Is Work-Life Balance The Most Important Factor For A Career Change?
Working hours are a huge topic of debate in the UK as many people seem to believe the “work-life balance” in this country leaves a lot to be desired for. As the debate has grown in discussion over the past few years, working professionals are now putting this above other factors such as career progression and location when searching for a job. What does this mean for employers? They are now heavily committed to improving the work life balance. We have seen a number of new techniques actioned by bosses with the main approach being the ability for members of staff to work from home at least 1 day a week. Studies by Work-Wise show that the number of employees “working from home” in 2019 is up by 118,000 to a total of just over £1.6m.
By working from home, it gives employees the belief that their employers have a heightened level of trust in them. The micromanagement approach is an ideology that seems to be heavily outdated and working from home gives staff the ability to complete the tasks necessary without being constantly overseen.
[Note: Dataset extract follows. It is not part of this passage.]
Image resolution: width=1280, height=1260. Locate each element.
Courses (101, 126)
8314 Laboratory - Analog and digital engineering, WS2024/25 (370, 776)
In addition to this, employees no longer have to spend hours commuting to and from the office. This is key as by freeing up this time (which is on average 2 hours a day) it allows staff to spend time with family, go to the gym or simply just relax- improving their general work-life balance.
However, employers have seen that there are sometimes difficulties in communication when the majority of staff are operating remotely. The issues in communication partly come in the form of the lack of group brainstorming to produce new ideas between staff and also a lack of colleague support when staff encounter issues. Moreover, it can be detrimental to the company culture as the opportunities to bond as a team are extremely limited.
The results of working from homes can differ by industry. For example, in sales led businesses, it is sometimes seen as impossible to work from home as efficiently as it would be to do so in an office. A key component required to keep a sales workforce motivated and producing, is the natural energy/ “buzz” derived from the competitive office environment. This allows all staff to thrive off one another and reach their targets. On the contrary, by allowing staff to work from home, it enables workspace to be freed up. This gives companies the ability to grow their staff headcount without having to incur further costs such as moving to a bigger office.
It can be argued that the pros outweigh the cons and vice versa but with the trend increasing year on year, it looks like it’s here to stay!